Graphene Hexagon Lattice Wave

Graphene’s Quantum Magic: Perfection in Exaggeration

Graphene Hexagon Lattice Wave

The hexagon lattice is characteristic of graphene, a wave that reflects the flow of electrons. Credit: TU WIen

Carbon material graphene It has excellent electronic properties. But are they stable enough to be useful in practice? The new statistics say: Yes.

A new computer model shows that graphene’s unique electronic properties remain stable, even with defects, confirming its potential in quantum technology and sensing applications.

Reality in Materials Research: The Case of Graphene

Nothing in the world is perfect. This is also true in the research of weapons. In computer simulations, one often represents the system in the most appropriate way; for example, one calculates the properties that a perfect crystal would have. In reality, however, we often face additional effects – with defects in the crystal lattice, with additional particles attached to the material, and with complex interactions between particles. The important question then is: Do these additional unavoidable effects change the properties of the material or not?

This is particularly interesting in the case of two-dimensional graphene, which contains only one layer of carbon atoms. It has long been known that graphene has excellent electronic properties. However, it was not clear until now how stable these properties are. Are they destroyed by distractions and side effects, which are inevitable in practice, or do they remain strong? The Vienna University of Technology (TU Wien) has now succeeded in developing a comprehensive computer model of realistic graphene structures. It turned out that the desired results were very stable. Even imperfect pieces of graphene can be put to good use in technical applications. This is great news for the global graphene community.

Electron Flow in Graphene

“We calculate at the atomic scale how electricity spreads in a small piece of graphene,” says Prof. Florian Libisch from the Institute of Theoretical Physics at TU Wien. “There are different paths an electron can take in matter. According to the laws of quantum physics, it doesn’t have to choose one of these paths; an electron can take many paths at the same time.”

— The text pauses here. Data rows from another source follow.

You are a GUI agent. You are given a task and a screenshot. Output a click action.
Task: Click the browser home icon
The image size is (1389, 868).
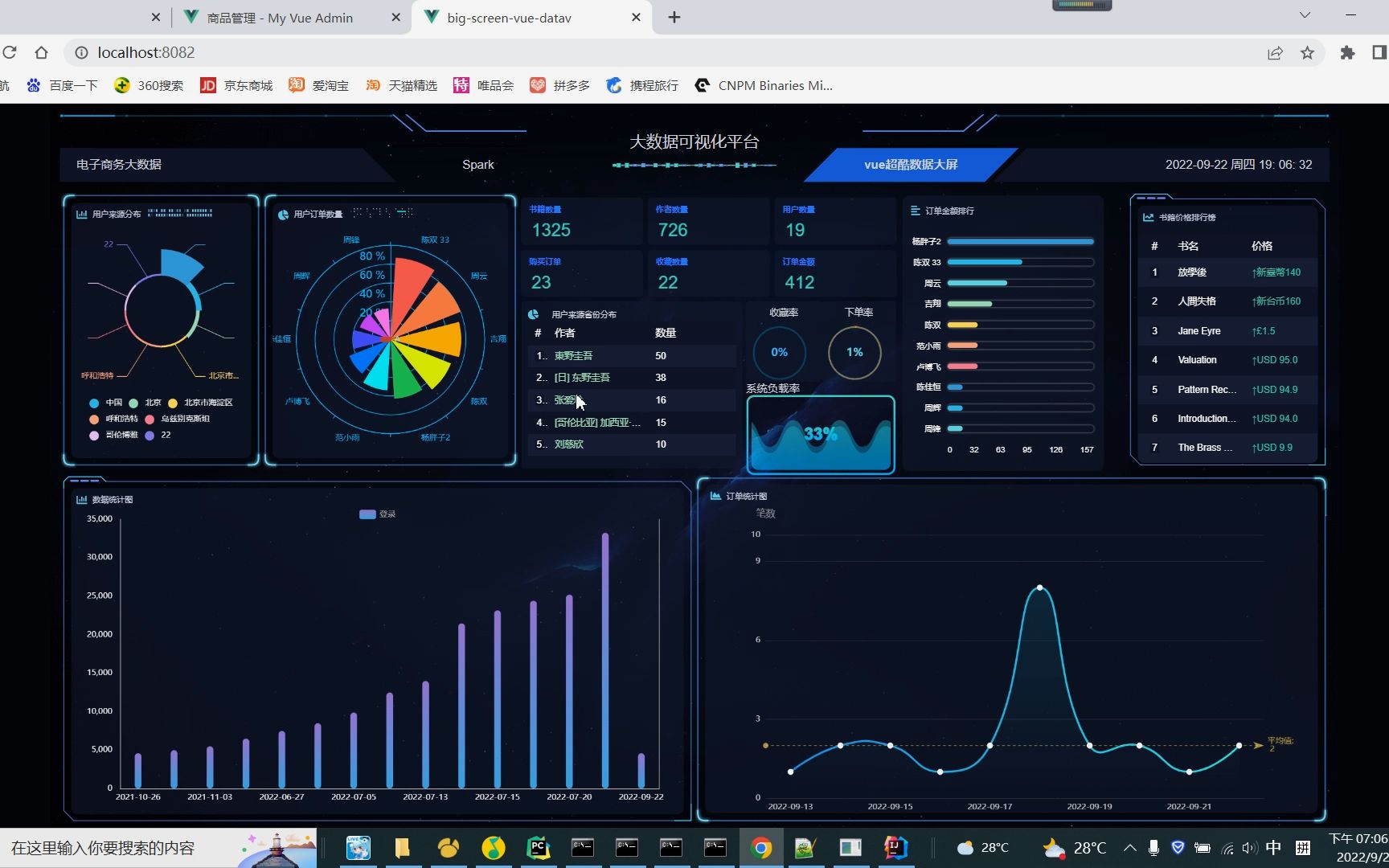click(41, 53)
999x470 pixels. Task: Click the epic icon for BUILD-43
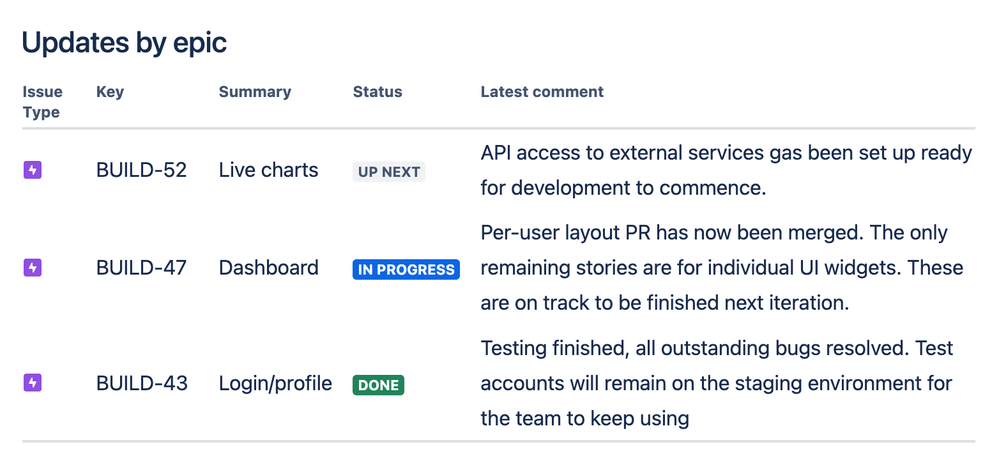tap(33, 383)
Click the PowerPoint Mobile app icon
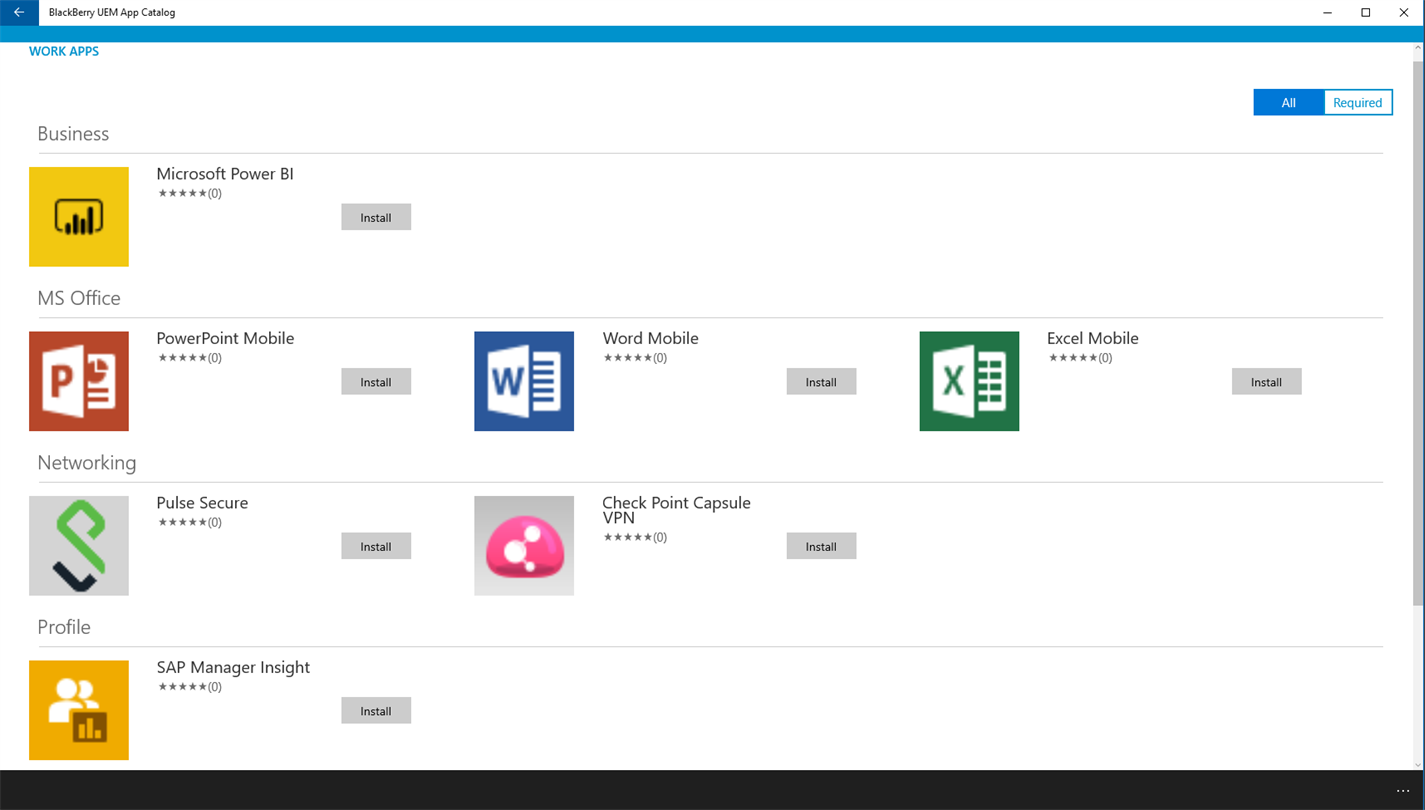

These different approaches can interact in different ways. At special values ​​of energy, the paths cancel each other out; with this power, the probability of electrons passing through a piece of graphene is very low, and the electric current is small. This is called “destructive disorder”.

Florian Libisch explains: “The fact that the current flow decreases significantly at certain energy values ​​for physical reasons is very desirable in technology.” “This can be used, for example, to process information on a small size scale, similar to what electronics do in computer chips.”

One can use it to develop novel quantum sensors: Suppose a piece of graphene is completely discontinuous. Then, suddenly, a molecule from outside sticks to the surface of the graphene. Dr. Robert Stadler says: “This molecule changes the electronic properties of the graphene piece, and that can be enough to quickly increase the current flow to extremes. “This can be used to make very sensitive sensors.”

Complex Objects and Movements in Graphene Modelling

However, the physical effects that play a role in the details are very complex: “The size and shape of a piece of graphene is not always the same, and there are many-body interactions between many electrons that are very difficult to calculate mathematically. There may be extra atoms that are not wanted in some places, and the atoms are always slightly wobbly – all this needs to be taken into account to be able to describe the graphene material in a really reasonable way,” says Dr. Angelo Valli.

This is exactly what has already been achieved at TU Wien: Angelo Valli, Robert Stadler, Thomas Fabian, and Florian Libisch have years of experience in accurately describing various effects on objects in computer models. By combining their skills, they have now succeeded in developing a comprehensive computer model that includes all relevant sources of error and disturbing effects present in graphs.

In doing so, they were able to demonstrate that despite these sources of error, the desired results are still evident. It is possible to find some energy where the current flows only at a very small rate due to quantum effects. Experiments have already shown that this makes sense, but systematic theoretical research is lacking until now.

This proves that graphene does not have to be perfect to be used for quantum information technology or quantum sensing. For applied research in this area, this is an important message: Global efforts to use quantum effects in graphene in a controlled way are really promising.

Reference: “Stability of antiresonances of destructive quantum interference in electron transport through graphene nanostructures” by Angelo Valli, Thomas Fabian, Florian Libisch and Robert Stadler, 10 August 2023, Carbon.